Figure 3: The term ‘ATP turnover rate’ implies enzyme kinetic parameters, ie enzyme turn over rate which is not included in the model, perhaps use ATP hydrolysis rate

 

Line 125+: the models preferred glucose during the fed conditions because the authors increased the permitted glucose flux and decreased the permitted fatty acid flux (lines 89-91) for that condition, are these results really a surprise or are details missing so I don’t appreciate some aspect of the analysis? are the simulations applying additional constraints like the parsimonious constraint?

 

Line 145: it is argued the results are an intrinsic property of the network, this is not true, the results are an intrinsic result of the constraints the modelers put on the simulations

 

Line 146: it is not clear from the document what the skeletal muscle models entail making interpretation of the results challenging, how were the mRNA data mapped to the models?
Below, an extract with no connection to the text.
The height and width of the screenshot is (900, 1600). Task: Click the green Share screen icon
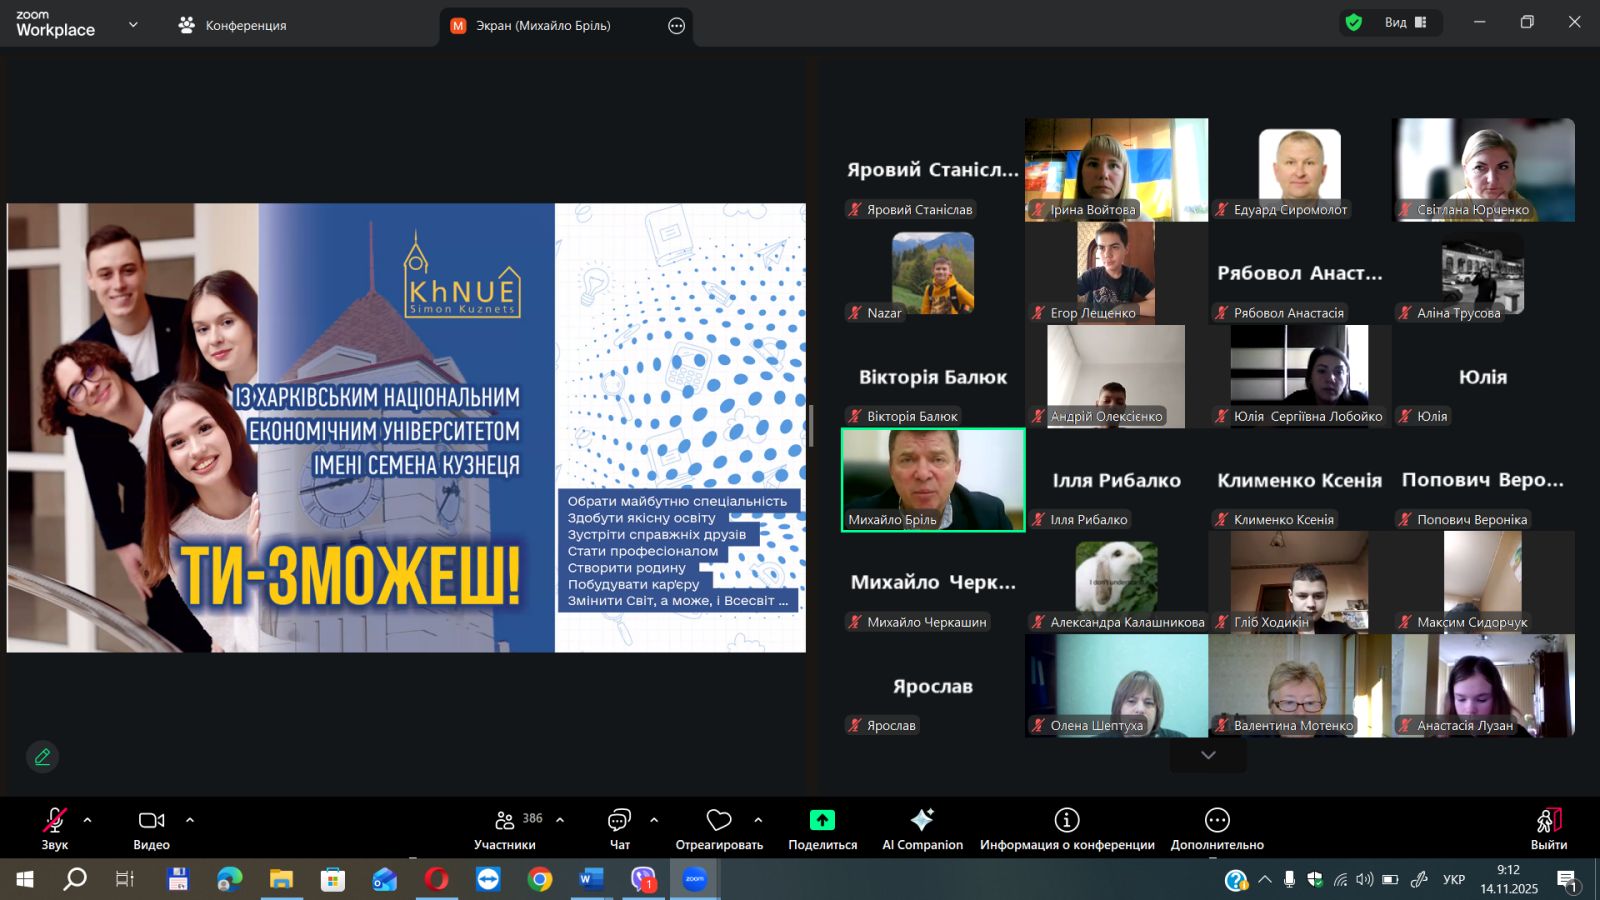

Were the model fluxes constrained proportional to the mRNA or was it a binary on/off? Predicting RQ values outside of 0.7-1 would suggest the models were compromised and not mass balanced (or the model permitted secretion of lactate), if the flux through oxphos was low then the model must have predicted the production of lactic acid as otherwise the mass/electron balance would have been violated

 

 

The results appear to be the direct outcome of the constraints the authors placed on the simulations.  It is not clear if the authors appreciate the mathematical basis of the simulations which may lead to claims that exceed the capabilities of a stoichiometric model.  The model is simply a stoichiometric matrix, arguments about physical activity etc are the user applying constraints/bias.

Author Response

Please see the attachment.

 

Kind regards,

The authors.

Author Response File: Author Response.pdf

Round 2

Reviewer 3 Report

The authors have adequately addressed my comments.

Reviewer 4 Report

The authors have accepted that there were flaws in their previous analysis and that the majority of my diagnosis was essentially correct.  They have fixed the problems and re-run their analyses, so I now have confidence in their results.

A useful by-product of this is that they have documented the issues that arose from applying these published models, so the paper now also provides examples of the types of checks that need to be made by other scientists who seek to use them.